Martyn, I think we should all start being more creative in our Guest Book comments and hope the trend catches on. Actually if the Guardian's Simon Hoggart can produce books of what people say in their 'round robin' Christmas cards then I'm sure a book of interesting Guest Book comments would be a winner.

Maggi I'll bet PD put considerably more enthusiasm into the hedge-trimming than if he had been ordered to do the same job at home! LOL We generally just content ourselves with rearranging the furniture.

VP said...

Being an engineer, NAH always goes round fixing things whenever we stay anywhere. He just has to make things work better.

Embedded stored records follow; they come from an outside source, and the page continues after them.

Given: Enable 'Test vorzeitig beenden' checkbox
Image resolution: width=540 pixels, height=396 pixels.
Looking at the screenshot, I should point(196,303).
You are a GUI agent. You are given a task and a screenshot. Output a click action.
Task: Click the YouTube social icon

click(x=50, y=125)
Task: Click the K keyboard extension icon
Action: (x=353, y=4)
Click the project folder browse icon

I can't remember all the recipes, but I expect if there's a buttercup recipe in there, it'll be for a spread. There's quite a few ground elder recipes too, just to keep Happy Mouffetard happy.

jro said...

We used to stay in a NT cottage in Cornwall every year, in which visitors had a running commentary on how to cook the apples and blackberries that grew in the wild and abandoned garden.

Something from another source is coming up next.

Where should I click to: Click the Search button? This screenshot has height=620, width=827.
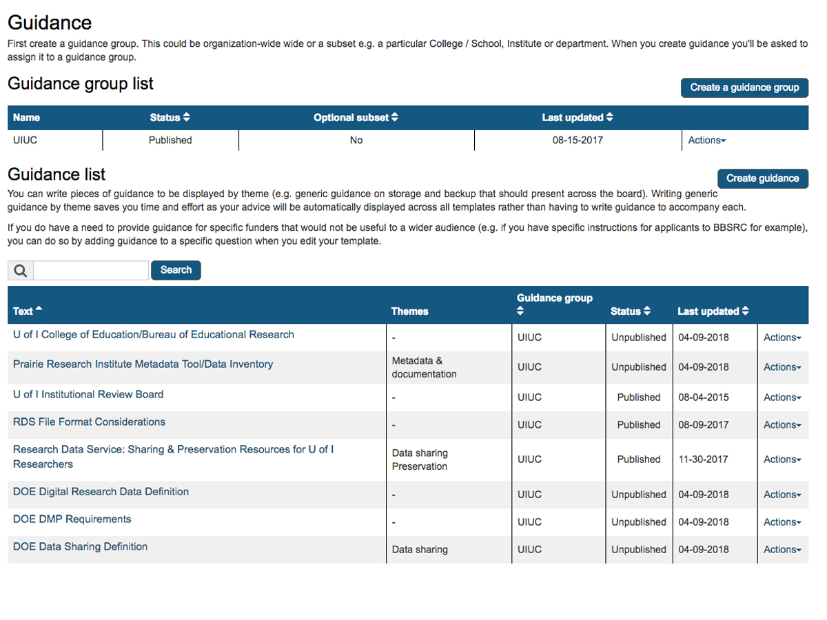[x=176, y=270]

At the same time, the children were entering into a never-ending commentary on the exploits of Henry the Seagull, apparently at least 30 years old, who tapped on the kitchen window every morning and demanded food. (They really did do that!)

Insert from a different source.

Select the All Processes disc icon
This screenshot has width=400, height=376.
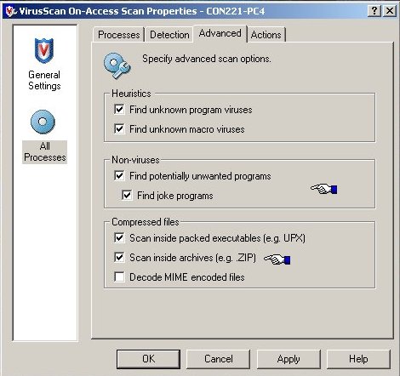coord(43,122)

One night in a fit of boredom I entered a recipe for 'Henry, Apple and Blackberry Casserole', and told the little children that Henry would no longer bother them.

We returned the following year and the book was full of irate parental comments!

HappyMouffetard said...

jro - genius! Although a fe spoilt holidays for small children, I suspect.

VP - I haven't actually been brave enough to try any of those recipes!

Fat Rascal said...

Our last couple of holidays we stayed in houses which were the homes of the owners. You immediately feel guilty about having evicted them. They ask you to water and look after the garden -which then gets better care than your own garden back home.

One year we rented what was known locally as "la maison de l'aveugle" -the blind person's house. The old lady had recently died and the rellies cashed in by letting the house for hols without having done anything to make it suitable. The loo -first port of call - was down a dark tunnel and I had to feel my way along the wall. Never did find any light switches.

There was no guest book but just a "cahier" which told us not to use the kitchen cupboards as they'd been treated for ants and to be careful of the rat poison on the stairs.

As we had our doggy at the time we didn't even stay the night.

The "best" guest book was in a villa in Provence which was just a catalogue of all the things which weren't working as the children of the previous family had broken them. Hmmph.

emmat said...

I am so glad that everyone who stayed there afterwards clubbed together to get that moaney family back. I just think there are certain people who are SO moaney and who expect the most ameeeeezing holiday in the whole world even though they haven't paid for it. The only place you ever get a truly unanimous guestbook is somewhere that's £400 a night like those really 'vanilla' places in English Country Cottages where you get a free basket of preserves or whatever and every room has a plasma screen tv even though you are in Devon

Arabella Sock said...

Jro - we shall all have to up our game with visitors book contributions. I always think the one where people say "and we have hidden a ping-pong ball for the kids to find" is a good one. Clearly they haven't and subsequent visitors' children spend a frustrated week searching for it.

Some of the most fantastic places we have rented were found in Private Eye, and The Garden small ads. Sadly when everyone jumped on the 'buy property and rent it out' bandwagon we twice ended up at horrible properties that were nothing like as described so we tend to go with National Trust, specific recommendations or Companies where there is some come back rather than private rentals these days.

jro said...

I love the idea of hiding some never-to-be-found object for the kids to find!

Well, if you ever go to that particular National Trust property, I signed tbat entry 'The Wicked Witch of Winchester'!

I also asked the housekeeper for a new pair of ovengloves, saying that I had wrecked a pair trying to stuff Henry in the oven. Oh dear, it's all coming back to me now.